SMAA is a more accurate, better quality, and computationally faster version of MLAA. Due to it not being post-processing based, it's far more resource heavy and 'slower,' but still orders of magnitude lighter than MSAA and SSAA.
Unless you're really hurting for resources, SMAA should be the one and only AA you ever think of using for this game. If you're on a 700+ series Nvidia, you can also enable MFAA through the control panel, which helps further enhancing the scene.
Note: forgot I was on the GG forum. AA is short for anti-aliasing, and the ultimate goal is to reduce the 'jaggies' seen in videogames. The best, and absolutely most effective way, is to super-sample, but this is a bruteforce method that slaughters performance. Thus MSAA, multi-sample AA, was invented. It gives almost identical results to real SSAA, but at a far smaller cost - which is still extremely steep, mind you. Try running whatever shooter you have installed in MSAA 8x mode, and see for yourself.

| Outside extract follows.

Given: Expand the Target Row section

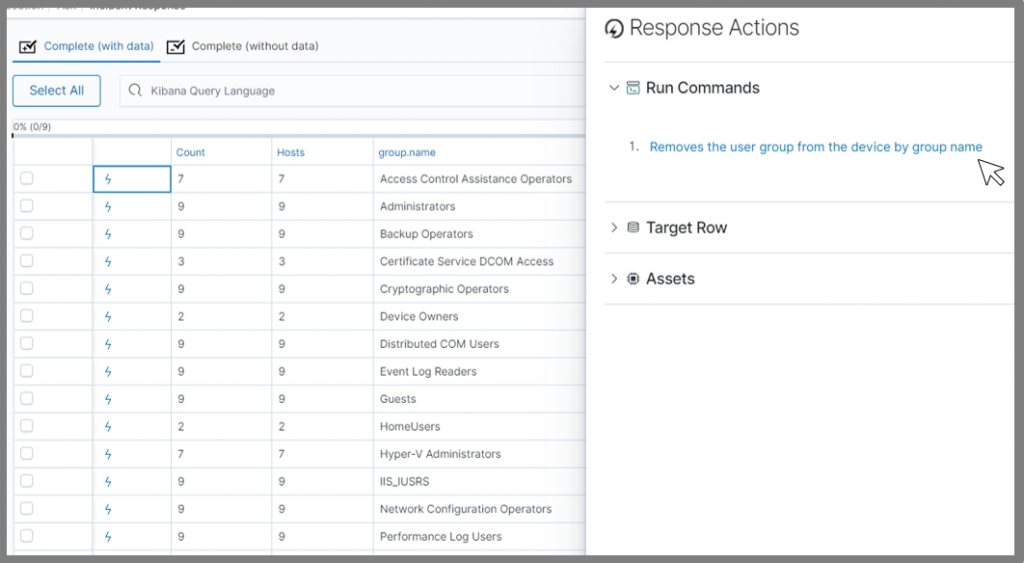Looking at the screenshot, I should tap(614, 228).

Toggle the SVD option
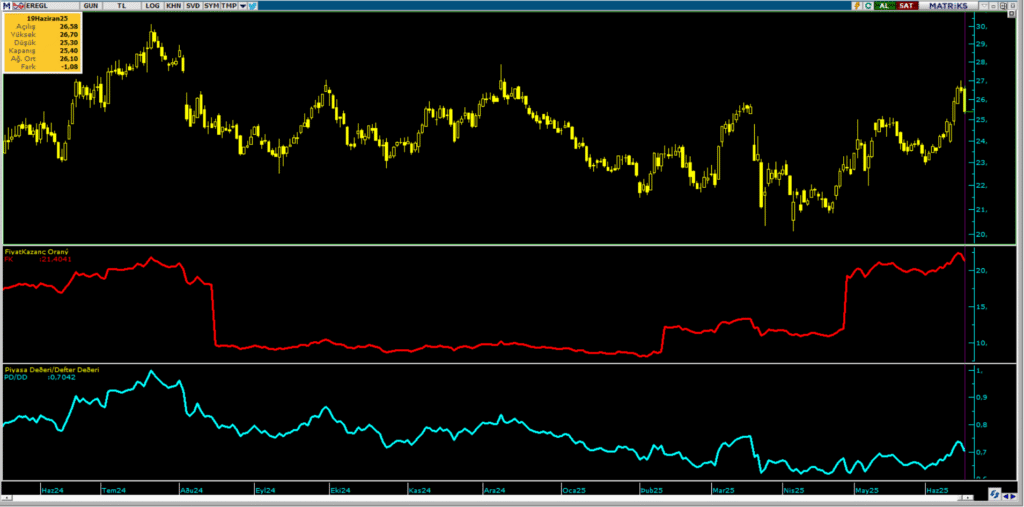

MLAA and FXAA are 'light' AA techniques that employ blur filters and advanced technology to smooth jaggies after the triangles have been drawn. They do their job, but create unreasonable blurring as a result, and FXAA in particular is infamous for how much it blurs scenes. SMAA is superior to both, but if you're on a bronze age machine, your FPS might take a slight hit. Consoles, the xbone in particular, are very fond of FXAA and MLAA, because they don't usually have the resources available for 'real' AA solutions.
Very detailed, thanks! I use SMAA.
Remember that with a 600 nvidia'/AMD equivalent, you always want texture quality forced to 'high.' Due to how it's constructed, GG is much more CPU dependant than GPU, so as long as you have a 4k series intel/AMD equivalent, you should experience very little, if any, degrading in performance, no matter what kind of settings you run - assuming you have the CPU to back it up.
Make sure the max pre-rendered frames is at 1. Having it higher is the primary causes people complain on perceived input delay, or pull the 'it's an online only combo!' Gamma correction is also something that should be on, as it keeps the colors crisper, and GG is nothing but a colorful series.
For comparison purposes, the SEGA ringedge 2.0, the arcade machine the game actually runs on, at 60 FPS no less, has the following specs:
CPU: i3 540, nominally clocked at 3.07 ghz.
GPU: Nvidia GeForce GT 545, 1 gig VRAM ultra budget version.
RAM: 4 gigs DDR3.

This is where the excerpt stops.